Костя сидел рядом с женой. Гладко выбритый, аскетически тощий, немного сутулый. У Сашки екнуло сердце, когда он вошел в аудиторию; они поздоровались, будто расстались вчера, и больше не сказали друг другу ни слова.
– Коротков Андрей.
– Есть.
– Мясковский Денис.
– Здесь! – Денис улыбался. Эйфория, охватившая его после сданного Стерху зачета, положила конец затянувшейся депрессии, Сашка отметила, что Денис загорел, что он сидит за столом, свободно раскинувшись, забросив ногу на ногу, и, судя по всему, ничего не боится.
– Онищенко Лариса.
– Я.
– Павленко Елизавета.
– Есть.
В черной футболке и черных джинсах, без капли косметики на лице, Лиза была похожа на монохромную фотографию. Гладкие светлые волосы казались приклеенными к голове.
– Монастырский дизайн, – сказал Портнов. – Не хватает клобука.
Лиза ничего не ответила.
– Самохина Александра.
– Я.
Они смотрели друг на друга секунд пять – Портнов поверх очков, Сашка – прямо. Портнов отвернулся первым.
– Топорко Евгения.
– Есть!
Женя опять поправилась, черты ее лица, как показалось Сашке, огрубели. Она водила карандашом по пустой тетрадной странице, будто не решаясь поднять глаза на преподавателя.
– Очень хорошо. – Портнов откинулся на спинку стула. – Я всех вас поздравляю с началом третьего года обучения. В этом семестре мы вплотную подступим к изучению Речи как многоуровневой системы усилий, изменяющих мир либо удерживающих его от перемен.
Группа «А» третьего курса казалась садом камней. Никто не шевелился. Никто, кажется, даже не мигал.
– Стартовый пистолет прозвучал, известна дата переводного экзамена – тринадцатое января. На экзамене каждый из вас получит возможность применить знания, полученные за два с половиной года, и продемонстрировать практические умения, выстроенные на этом фундаменте. В случае, если вы успешно справитесь с испытанием – а я уверен, что так оно и будет, – вам предстоит радикальная смена способа существования: вы получите возможность стать частью Речи… Что, Павленко?
– Мы будем ее практически использовать?
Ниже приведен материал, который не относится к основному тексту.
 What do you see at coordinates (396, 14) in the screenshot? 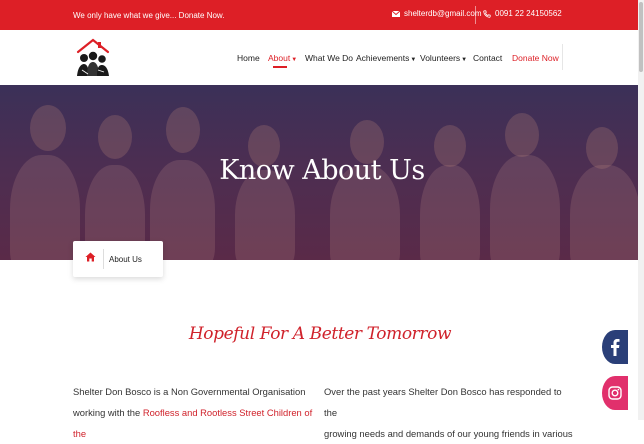
I see `envelope-icon` at bounding box center [396, 14].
Пользоваться Речью?
– Нет, – Портнов глядел на Лизу поверх очков. – Речь будет пользоваться вами. Есть еще вопросы?
* * *
Егор стоял перед щитом с расписанием. Скособочившись, прижав к груди правую руку, иногда покачиваясь, будто теряя равновесие – и в последний момент удерживая его снова.
– Как дела? – спросила Сашка без всякой задней мысли.
Волосы Егора, выгорев на солнце, стали еще светлее. Глаза – темно-карие – еще темнее и глубже. Он долго смотрел на Сашку, та уже потеряла надежду на ответ – но Егор разлепил губы.